Over the course of October and November they notched up a nine-game winning sequence, home and away, which saw them score 33 goals at an average of 3.6 goals per game.
That sequence included knocking six past Man United and five past Wolves in consecutive games and although City have stuttered in recent weeks, you wouldn’t bet against them returning to the goal standard this weekend.
They’ll certainly be highly motivated – and not just by their pursuit of the title.
They won’t have forgotten their damaging 1-0 defeat at the Stadium of Light on New Year’s Day which really hit their momentum.
It all means Sunderland have it all do in this game against a City side that, astonishingly, have still to drop a point at home this season – 15 games played; 15 games won.
Sunderland’s best bet on Saturday is to focus on defensive solidity, first, second and last.
Whether they will be buoyed by the return of any of their three, currently crocked former Manchester United players, remains to be seen.
But Kieran Richardson, John O’Shea and Wes Brown would certainly add strength to a back four that were sorely tested by Everton.
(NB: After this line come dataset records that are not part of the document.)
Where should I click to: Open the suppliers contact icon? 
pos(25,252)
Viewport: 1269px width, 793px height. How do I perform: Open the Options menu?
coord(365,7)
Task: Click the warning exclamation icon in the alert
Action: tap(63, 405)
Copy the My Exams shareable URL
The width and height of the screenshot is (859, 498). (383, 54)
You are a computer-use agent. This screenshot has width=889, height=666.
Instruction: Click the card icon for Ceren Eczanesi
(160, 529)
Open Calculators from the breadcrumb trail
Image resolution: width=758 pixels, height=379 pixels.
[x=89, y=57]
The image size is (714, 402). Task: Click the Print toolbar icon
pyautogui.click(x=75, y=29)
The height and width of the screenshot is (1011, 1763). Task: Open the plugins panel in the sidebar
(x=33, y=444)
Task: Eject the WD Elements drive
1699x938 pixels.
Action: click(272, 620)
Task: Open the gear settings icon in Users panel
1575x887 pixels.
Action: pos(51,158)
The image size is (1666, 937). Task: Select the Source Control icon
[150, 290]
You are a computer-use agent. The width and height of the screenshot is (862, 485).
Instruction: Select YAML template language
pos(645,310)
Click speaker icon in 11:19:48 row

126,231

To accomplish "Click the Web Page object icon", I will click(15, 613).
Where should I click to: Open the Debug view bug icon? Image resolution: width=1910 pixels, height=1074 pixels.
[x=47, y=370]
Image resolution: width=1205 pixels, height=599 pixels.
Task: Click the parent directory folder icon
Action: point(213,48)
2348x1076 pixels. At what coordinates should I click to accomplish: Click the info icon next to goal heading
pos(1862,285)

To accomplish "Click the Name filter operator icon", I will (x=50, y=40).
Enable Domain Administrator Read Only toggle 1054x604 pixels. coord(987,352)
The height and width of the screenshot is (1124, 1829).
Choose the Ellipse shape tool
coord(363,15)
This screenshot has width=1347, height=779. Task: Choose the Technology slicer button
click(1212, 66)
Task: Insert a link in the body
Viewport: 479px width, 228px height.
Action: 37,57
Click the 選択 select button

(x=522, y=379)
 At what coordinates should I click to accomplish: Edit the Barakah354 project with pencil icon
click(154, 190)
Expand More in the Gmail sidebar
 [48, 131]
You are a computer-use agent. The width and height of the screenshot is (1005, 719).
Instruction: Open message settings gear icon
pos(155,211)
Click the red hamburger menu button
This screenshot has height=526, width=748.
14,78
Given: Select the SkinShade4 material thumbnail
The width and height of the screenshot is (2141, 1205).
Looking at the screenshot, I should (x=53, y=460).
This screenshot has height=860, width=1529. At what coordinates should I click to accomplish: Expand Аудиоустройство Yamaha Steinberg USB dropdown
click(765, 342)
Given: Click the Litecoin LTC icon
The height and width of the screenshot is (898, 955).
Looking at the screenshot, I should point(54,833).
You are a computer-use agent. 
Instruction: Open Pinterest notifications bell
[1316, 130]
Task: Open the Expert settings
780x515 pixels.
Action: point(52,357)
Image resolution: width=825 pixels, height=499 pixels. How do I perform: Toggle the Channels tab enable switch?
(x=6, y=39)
The smart money is on it being an unchanged back four this Saturday, with Martin O’Neill’s options limited.
And that brings us to the area where the game will be lost or won – midfield.
Sunderland are likely to string five across the middle and Martin O’Neill’s choice seems to be less about whether or not he plays five in midfield, as so much which five?
He could play Sessegnon on his own up front and fill the midfield with terriers Lee Cattermole, Craig Gardner and Jack Colback, looking for creativity on the left flank from McClean and a dead-ball threat from Seb Lasson on the right.
The manager is aware though that height can be an issue and might prefer to have 6ft 3in Nicklas Bendtner in the side.
That would mean dropping Sesegnon back to a link-role between attack and midfield, seeing as it is hard to imagine the Benin international not making it into the starting 11.
Whatever the Sunderland manager decides to do though, he will know that on top of raising his players after the disappointment of losing to Everton, he’ll also need them to raise their game if they are to compete with a super-rich side packed with world talent.
I think what we can expect from Sunderland though is a True Grit performance, especially from the likes of Cattermole, Colback and Bardsley in a fixture where an honourable defeat might be the height of the Black Cats hopes realistically.
Surely Sunderland can’t do the double over Manchester City? Can they?
VERDICT: Home win. Don’t expect lightning to strike twice.